Doch das öffentliche Bekenntnis ist eine der wichtigsten Aktionsformen der TAC. Tausende von "HIV-positive"-Shirts sind in Kapstadt im Umlauf. "Brot für die Welt" war einer der ersten Partner der TAC. "Die Zusammenarbeit geht weit über das Finanzielle hinaus", sagt er. Auch inhaltlich seien die beiden Organisationen tief verbunden.

Achmat gehört zu den alten Hasen der Bewegung. Viele Menschen schauen heute zu ihm auf und bewundern den Mut, den er aufbrachte, als er 2003 für seine Überzeugung sein Leben aufs Spiel setzte. Zackies Aidserkrankung war damals bereits weit fortgeschritten. Zwar hatte er das Geld für die notwendigen Medikamente, doch wollte er sie nicht, solange sie nicht für alle verfügbar sind. Selbst nicht auf Drängen seiner TAC-Mitstreiter und des Ex-Präsidenten Nelson Mandela hin. Im August 2003 gab die südafrikanische Regierung dem Druck nach. Präsident Thabo Mbeki versprach, Aids-Medikamente kostenlos zur Verfügung zu stellen. Achmat begann nun die Tabletten zu schlucken. "Zwei Wochen später ging es mir besser."

Achmat kämpft an vielen Fronten. Als Sohn einer indisch-malaysischen Arbeiterfamilie im südafrikanischen Apartheidssystem, wurde ihm die Ungerechtigkeit der Welt quasi in die Wiege gelegt - farbig, Arbeiterkind und schwul. 1976 solidarisierte er sich mit den Kämpfern des Sowetoaufstandes gegen die Apartheid. Seine restliche Jugend verbrachte er meist im Gefängnis. Danach kämpfte er fast zehn Jahre lang im Untergrund gegen Apartheid und gründete schließlich die United Democratic Front als legalen Arm der verbotenen Schwarzen- und Farbigenpartei ANC. Auch nach dem Ende der Apartheid 1990 vertrat Achmat seine Inhalte auf der Straße. So setzte er durch, dass Homosexuelle nicht länger diskriminiert werden dürfen.
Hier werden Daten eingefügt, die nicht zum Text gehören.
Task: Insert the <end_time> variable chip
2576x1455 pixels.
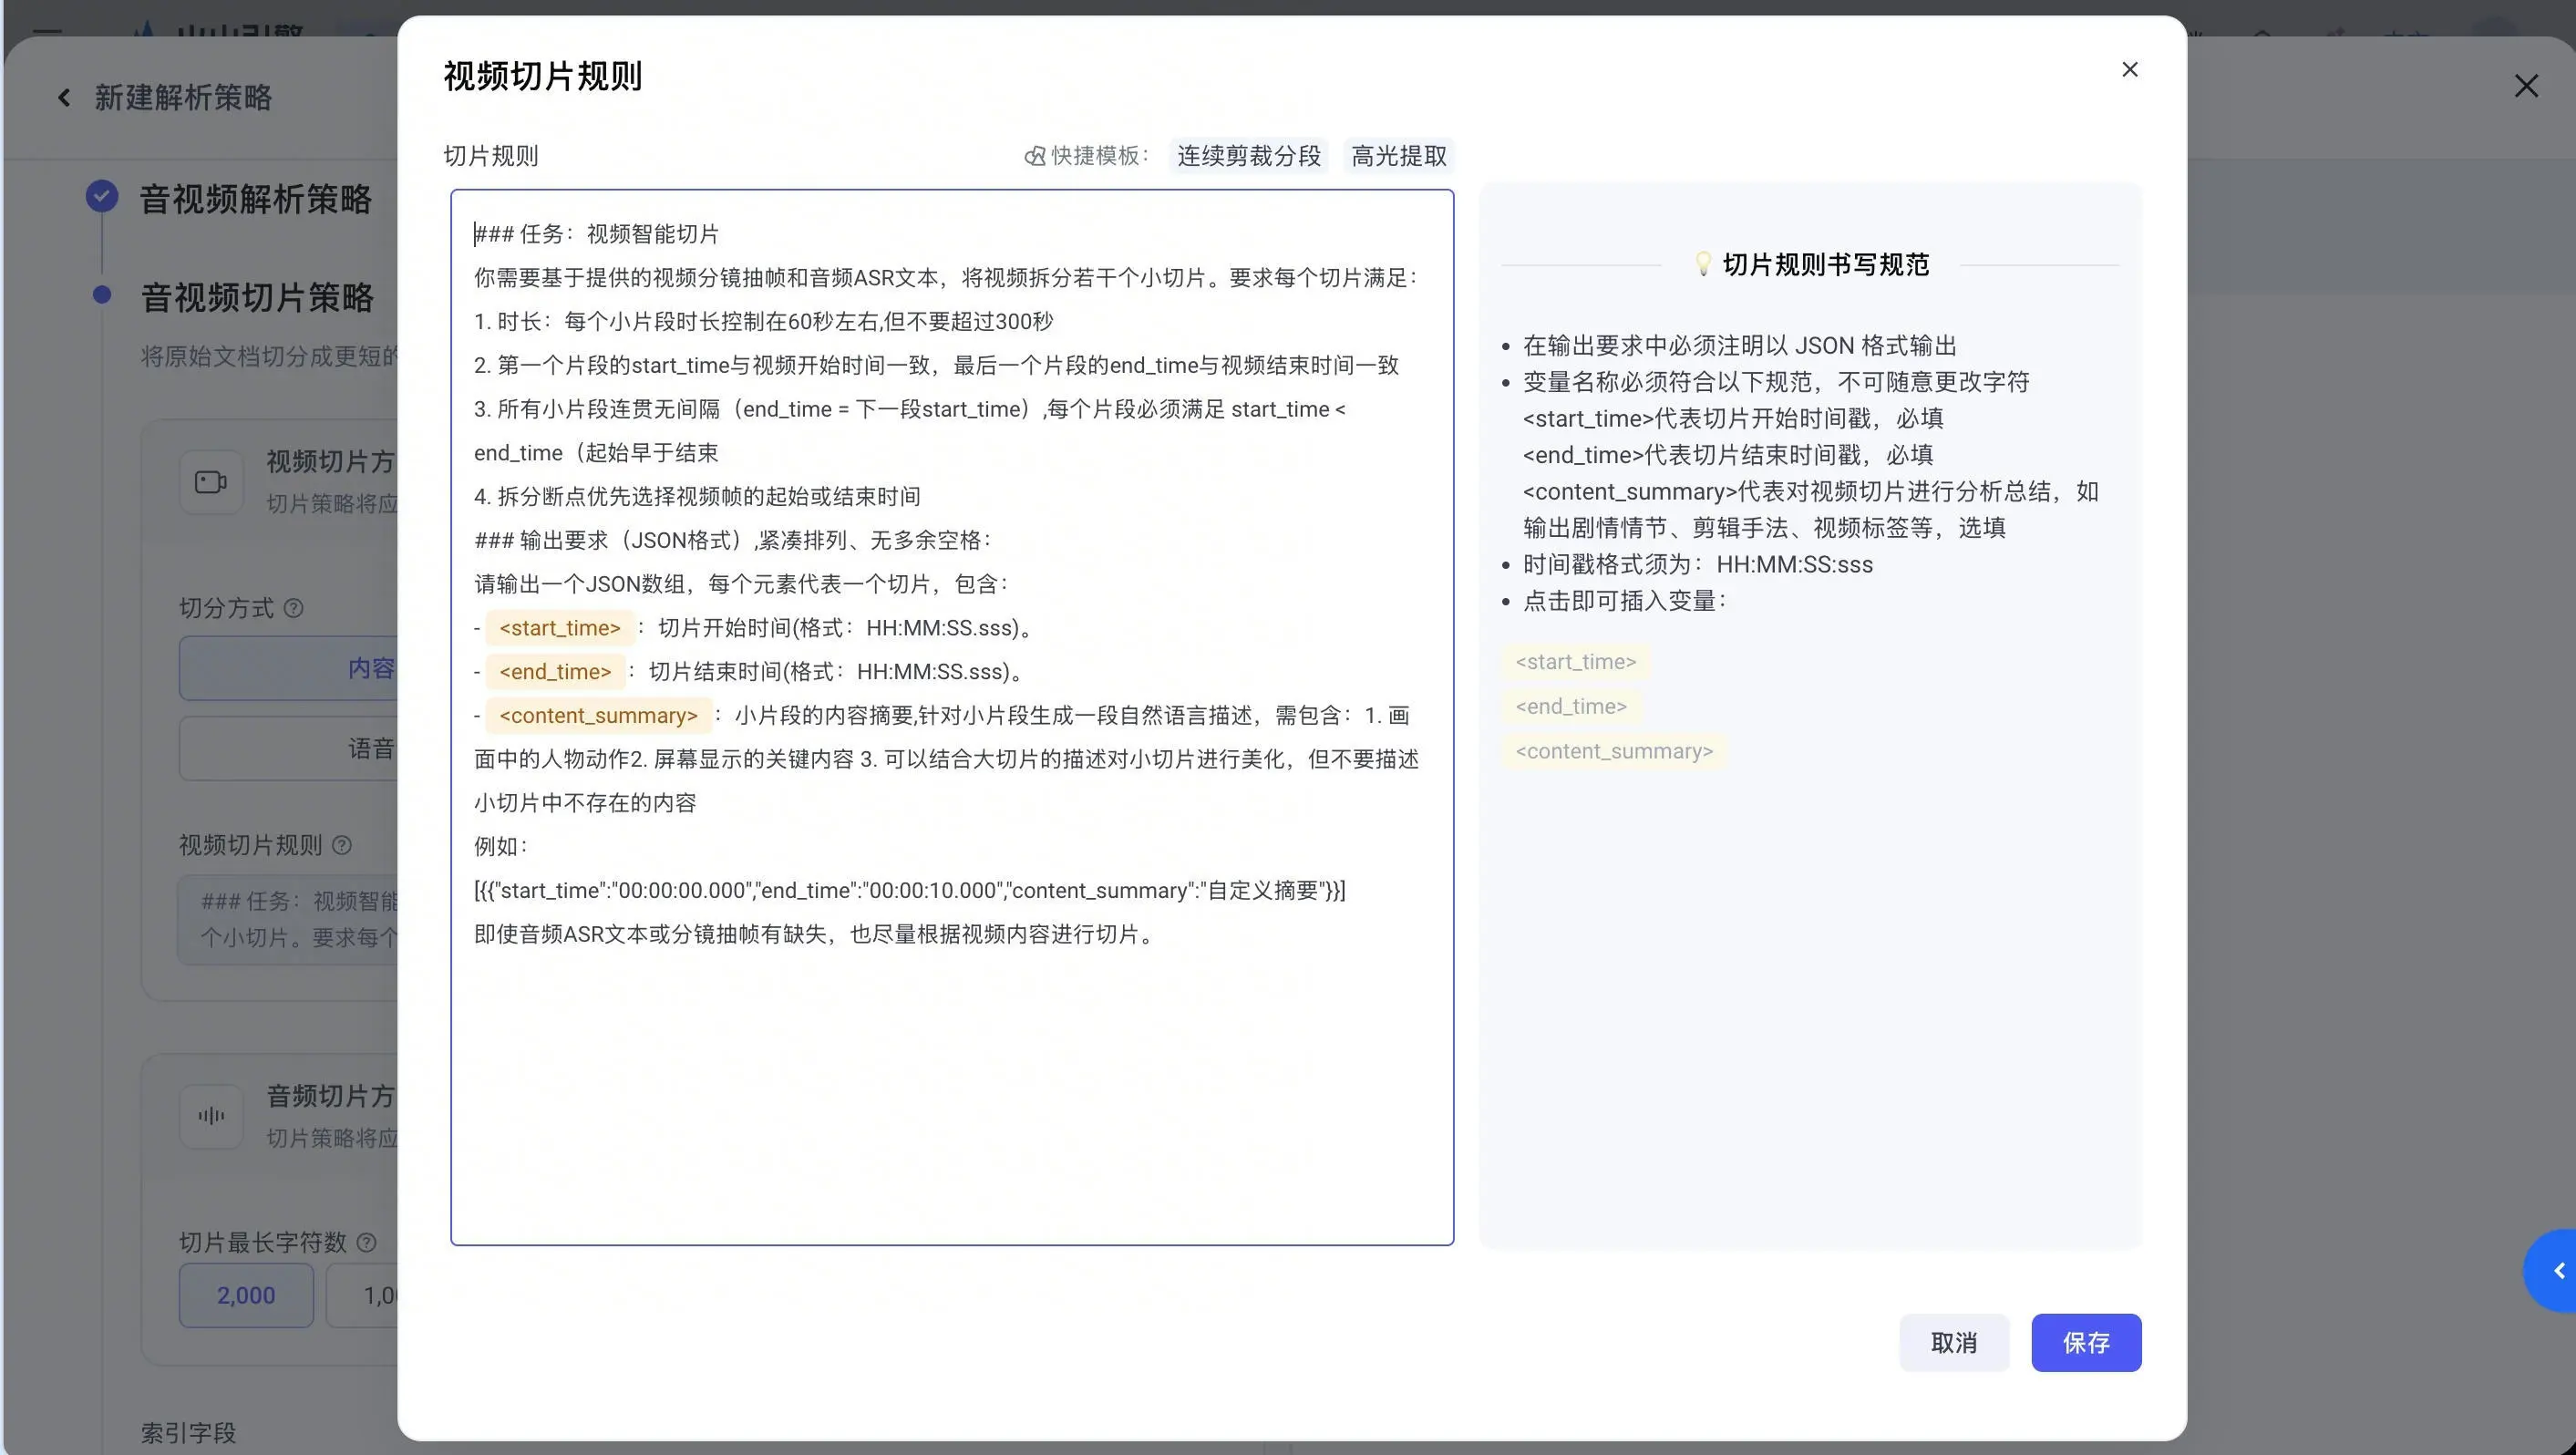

Am 10. Dezember 2008 feiert die TAC ihr zehnjähriges Bestehen. "Trotz unserer Erfolge sterben nach wie vor jeden Tag 800 Menschen in Südafrika an Aids." Aids ist heute zwar kein Tabu mehr, aber die Aktivisten leben noch immer gefährlich. Achmat wird trotzdem zur Demonstration gehen und sein HIV-positiv-Shirt tragen - jetzt erst recht.